**** Input material ****

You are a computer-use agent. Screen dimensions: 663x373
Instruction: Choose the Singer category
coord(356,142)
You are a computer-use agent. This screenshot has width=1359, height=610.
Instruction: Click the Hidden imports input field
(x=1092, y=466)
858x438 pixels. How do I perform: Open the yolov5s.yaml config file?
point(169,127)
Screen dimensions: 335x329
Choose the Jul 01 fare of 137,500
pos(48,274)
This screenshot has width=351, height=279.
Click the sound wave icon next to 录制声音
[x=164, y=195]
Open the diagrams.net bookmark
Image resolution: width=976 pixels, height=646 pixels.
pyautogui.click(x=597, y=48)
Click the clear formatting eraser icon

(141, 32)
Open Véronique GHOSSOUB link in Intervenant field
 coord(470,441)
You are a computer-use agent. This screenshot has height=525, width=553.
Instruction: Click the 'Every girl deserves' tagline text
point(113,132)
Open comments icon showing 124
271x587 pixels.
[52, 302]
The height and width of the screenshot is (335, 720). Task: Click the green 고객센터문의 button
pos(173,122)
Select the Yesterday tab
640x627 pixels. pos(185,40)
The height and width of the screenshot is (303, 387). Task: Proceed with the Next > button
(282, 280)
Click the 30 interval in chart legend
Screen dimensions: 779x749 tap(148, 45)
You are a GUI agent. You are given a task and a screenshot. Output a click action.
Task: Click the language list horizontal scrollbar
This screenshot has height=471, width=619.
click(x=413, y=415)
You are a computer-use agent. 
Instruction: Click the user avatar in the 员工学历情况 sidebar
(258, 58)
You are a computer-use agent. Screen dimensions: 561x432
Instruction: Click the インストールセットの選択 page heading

****

*Work instructions*. The answer must be all of the entries, restated exactly.

*Task output*.
You are a computer-use agent. Screen dimensions: 663x373
Instruction: Choose the Singer category
coord(356,142)
You are a computer-use agent. This screenshot has width=1359, height=610.
Instruction: Click the Hidden imports input field
(x=1092, y=466)
858x438 pixels. How do I perform: Open the yolov5s.yaml config file?
point(169,127)
Screen dimensions: 335x329
Choose the Jul 01 fare of 137,500
pos(48,274)
This screenshot has width=351, height=279.
Click the sound wave icon next to 录制声音
[x=164, y=195]
Open the diagrams.net bookmark
Image resolution: width=976 pixels, height=646 pixels.
pyautogui.click(x=597, y=48)
Click the clear formatting eraser icon

(141, 32)
Open Véronique GHOSSOUB link in Intervenant field
 coord(470,441)
You are a computer-use agent. This screenshot has height=525, width=553.
Instruction: Click the 'Every girl deserves' tagline text
point(113,132)
Open comments icon showing 124
271x587 pixels.
[52, 302]
The height and width of the screenshot is (335, 720). Task: Click the green 고객센터문의 button
pos(173,122)
Select the Yesterday tab
640x627 pixels. pos(185,40)
The height and width of the screenshot is (303, 387). Task: Proceed with the Next > button
(282, 280)
Click the 30 interval in chart legend
Screen dimensions: 779x749 tap(148, 45)
You are a GUI agent. You are given a task and a screenshot. Output a click action.
Task: Click the language list horizontal scrollbar
This screenshot has height=471, width=619.
click(x=413, y=415)
You are a computer-use agent. 
Instruction: Click the user avatar in the 员工学历情况 sidebar
(258, 58)
You are a computer-use agent. Screen dimensions: 561x432
Instruction: Click the インストールセットの選択 page heading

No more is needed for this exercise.